Employee disputes dismissal for watching movies while at work

ERA upholds dismissal of shift manager at security firm

Employee disputes dismissal for watching movies while at work

The Employment Relations Authority (ERA) has ruled that a former shift manager at a national security company was justifiably dismissed following revelations he had misused company time and resources, including watching movies while on shift.

The employee filed a personal grievance after being terminated in February 2024, alleging that his dismissal was unjust and that the disciplinary process was flawed and biased.

However, the ERA found that the employer had both substantive and procedural justification for ending his employment.

"In all the circumstances at the relevant time I find that dismissing [the employee] was a decision a fair and reasonable employer could have taken," the ERA ruled.

Watching movies while at work

The employer raised concerns after observing that the employee failed to complete expected site visits, used company vehicles for personal tasks without authorisation, and repeatedly spent extended time at residential addresses during shifts.

The Authority noted that the employee had failed to provide clear explanations for his conduct.

The employee admitted during an internal meeting that he would sometimes watch movies in his car while on duty.
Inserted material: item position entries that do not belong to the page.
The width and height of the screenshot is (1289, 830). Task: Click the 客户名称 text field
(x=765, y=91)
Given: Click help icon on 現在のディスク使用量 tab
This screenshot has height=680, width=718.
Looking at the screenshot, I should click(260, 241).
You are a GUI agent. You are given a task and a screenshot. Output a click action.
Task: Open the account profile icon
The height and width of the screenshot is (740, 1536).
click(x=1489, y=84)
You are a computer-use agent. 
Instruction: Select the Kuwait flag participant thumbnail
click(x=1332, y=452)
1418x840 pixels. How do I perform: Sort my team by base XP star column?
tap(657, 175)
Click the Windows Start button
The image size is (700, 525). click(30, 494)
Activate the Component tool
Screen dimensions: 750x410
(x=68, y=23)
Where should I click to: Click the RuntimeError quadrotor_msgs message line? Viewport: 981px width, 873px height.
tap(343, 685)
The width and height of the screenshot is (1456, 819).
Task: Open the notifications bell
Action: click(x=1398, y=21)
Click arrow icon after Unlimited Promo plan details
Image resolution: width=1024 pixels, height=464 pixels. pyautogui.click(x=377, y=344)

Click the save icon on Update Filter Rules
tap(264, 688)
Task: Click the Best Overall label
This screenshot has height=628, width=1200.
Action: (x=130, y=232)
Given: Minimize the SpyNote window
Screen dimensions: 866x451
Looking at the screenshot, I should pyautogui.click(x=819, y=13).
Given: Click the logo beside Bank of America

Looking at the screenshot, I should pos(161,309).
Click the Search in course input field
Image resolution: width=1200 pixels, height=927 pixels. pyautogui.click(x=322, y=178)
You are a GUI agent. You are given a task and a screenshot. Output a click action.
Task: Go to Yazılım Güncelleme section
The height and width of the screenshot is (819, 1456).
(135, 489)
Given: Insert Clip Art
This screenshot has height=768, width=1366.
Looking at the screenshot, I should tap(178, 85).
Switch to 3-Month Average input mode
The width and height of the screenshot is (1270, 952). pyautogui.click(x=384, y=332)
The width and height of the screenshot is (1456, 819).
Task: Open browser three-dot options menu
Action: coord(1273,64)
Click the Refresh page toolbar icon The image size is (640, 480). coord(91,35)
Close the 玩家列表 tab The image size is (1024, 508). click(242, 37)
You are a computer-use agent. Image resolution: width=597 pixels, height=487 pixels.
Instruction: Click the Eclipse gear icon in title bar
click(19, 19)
He also justified the use of company vehicles for personal errands, including attending physiotherapy sessions, without prior approval.

The employer expressed concerns over these explanations, noting that the role was not a work-from-home position.

"So, any time he was away from work meant he was not performing his role," the employer noted, as recorded in the ERA document.

The use of a company vehicle for personal use was also a breach of company policy, and the lack of approval for the physiotherapy sessions meant that no one would cover his shift and substitute for him should an incident arise, according to the employer.

As a result of the investigation, the employer believed that the employee had damaged the trust and confidence placed in him.

The employee apologised after receiving notice that his actions constituted serious misconduct and that termination was an appropriate outcome.

His general manager, however, did not change the tentative view and confirmed termination in February 2024.

ERA finds dismissal was fair, thorough

In its ruling, the ERA determined that the employer had conducted a fair and reasonable process.

According to the ERA, the company met all the procedural requirements set out in the Employment Relations Act 2000.

"I find that [the employer] conducted a robust investigation conducted in accordance with the requirements of good faith," the ERA ruled.

It also rejected the employee's claims that the process was biased, including arguments related to his English language proficiency, noting he was able to participate and respond throughout.

The Authority also dismissed a secondary claim of unjustified disadvantage, concluding that the employee had not suffered any unfair detriment beyond the lawful termination.

"I find that [the employer] had substantive justification to consider dismissing [the employee], and it reached that conclusion following a fair and reasonable process," the ERA ruled. "In all the circumstances at the relevant time, I find that dismissing [the employee] was a decision a fair and reasonable employer could have taken."